● What the task asks
Present exactly, and only, the lines running from the line that contains "Switch language to" through the end of the entries below.

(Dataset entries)
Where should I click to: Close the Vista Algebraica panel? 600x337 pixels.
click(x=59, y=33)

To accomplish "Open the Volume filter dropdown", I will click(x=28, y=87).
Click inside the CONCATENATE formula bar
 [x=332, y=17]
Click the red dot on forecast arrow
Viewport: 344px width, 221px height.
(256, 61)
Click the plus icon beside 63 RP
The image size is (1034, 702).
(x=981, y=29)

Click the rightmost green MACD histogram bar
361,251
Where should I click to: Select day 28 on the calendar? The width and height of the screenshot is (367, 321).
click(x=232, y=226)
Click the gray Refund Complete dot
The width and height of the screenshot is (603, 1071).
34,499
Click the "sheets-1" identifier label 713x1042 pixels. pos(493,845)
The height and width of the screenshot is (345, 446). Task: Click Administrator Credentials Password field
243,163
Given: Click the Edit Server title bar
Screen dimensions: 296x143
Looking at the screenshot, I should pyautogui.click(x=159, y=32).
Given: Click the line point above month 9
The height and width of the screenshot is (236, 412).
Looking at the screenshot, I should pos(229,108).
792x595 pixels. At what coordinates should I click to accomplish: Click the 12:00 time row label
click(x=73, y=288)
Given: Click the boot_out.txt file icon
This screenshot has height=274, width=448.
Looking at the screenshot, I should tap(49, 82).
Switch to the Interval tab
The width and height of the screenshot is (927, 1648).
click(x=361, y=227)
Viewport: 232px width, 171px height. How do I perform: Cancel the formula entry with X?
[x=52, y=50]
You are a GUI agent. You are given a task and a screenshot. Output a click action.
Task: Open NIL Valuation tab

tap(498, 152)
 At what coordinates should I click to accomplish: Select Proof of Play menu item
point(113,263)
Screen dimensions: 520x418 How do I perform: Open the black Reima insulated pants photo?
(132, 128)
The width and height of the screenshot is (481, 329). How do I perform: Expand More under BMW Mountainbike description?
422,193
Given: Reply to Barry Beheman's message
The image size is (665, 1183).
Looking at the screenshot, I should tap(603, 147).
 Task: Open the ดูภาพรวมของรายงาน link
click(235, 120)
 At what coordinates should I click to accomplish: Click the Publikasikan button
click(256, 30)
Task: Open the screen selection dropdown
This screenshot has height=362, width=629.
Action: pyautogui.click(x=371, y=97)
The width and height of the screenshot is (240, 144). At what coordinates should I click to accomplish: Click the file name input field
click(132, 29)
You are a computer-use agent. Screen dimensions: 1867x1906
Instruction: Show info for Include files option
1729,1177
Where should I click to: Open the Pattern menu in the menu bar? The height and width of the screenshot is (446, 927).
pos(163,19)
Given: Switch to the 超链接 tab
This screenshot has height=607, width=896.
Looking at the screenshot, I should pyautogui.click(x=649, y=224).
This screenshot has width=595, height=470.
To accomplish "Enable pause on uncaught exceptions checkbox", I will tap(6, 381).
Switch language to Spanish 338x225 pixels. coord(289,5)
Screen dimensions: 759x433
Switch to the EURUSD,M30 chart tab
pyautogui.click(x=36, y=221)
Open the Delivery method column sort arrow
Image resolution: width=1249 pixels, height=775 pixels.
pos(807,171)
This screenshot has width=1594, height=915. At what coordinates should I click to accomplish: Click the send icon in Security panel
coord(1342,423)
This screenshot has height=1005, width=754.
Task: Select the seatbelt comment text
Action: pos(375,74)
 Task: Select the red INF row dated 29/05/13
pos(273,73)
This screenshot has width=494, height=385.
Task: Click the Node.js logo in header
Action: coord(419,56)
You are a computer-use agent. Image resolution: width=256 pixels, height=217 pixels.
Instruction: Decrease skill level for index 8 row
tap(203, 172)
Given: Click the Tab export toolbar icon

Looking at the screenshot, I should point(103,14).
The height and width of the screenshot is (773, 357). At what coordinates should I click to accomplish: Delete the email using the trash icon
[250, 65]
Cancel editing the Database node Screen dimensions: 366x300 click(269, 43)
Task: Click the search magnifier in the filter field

● Response below
Switch language to Spanish 338x225 pixels. coord(289,5)
Screen dimensions: 759x433
Switch to the EURUSD,M30 chart tab
pyautogui.click(x=36, y=221)
Open the Delivery method column sort arrow
Image resolution: width=1249 pixels, height=775 pixels.
pos(807,171)
This screenshot has width=1594, height=915. At what coordinates should I click to accomplish: Click the send icon in Security panel
coord(1342,423)
This screenshot has height=1005, width=754.
Task: Select the seatbelt comment text
Action: pos(375,74)
 Task: Select the red INF row dated 29/05/13
pos(273,73)
This screenshot has width=494, height=385.
Task: Click the Node.js logo in header
Action: coord(419,56)
You are a computer-use agent. Image resolution: width=256 pixels, height=217 pixels.
Instruction: Decrease skill level for index 8 row
tap(203, 172)
Given: Click the Tab export toolbar icon

Looking at the screenshot, I should point(103,14).
The height and width of the screenshot is (773, 357). At what coordinates should I click to accomplish: Delete the email using the trash icon
[250, 65]
Cancel editing the Database node Screen dimensions: 366x300 click(269, 43)
Task: Click the search magnifier in the filter field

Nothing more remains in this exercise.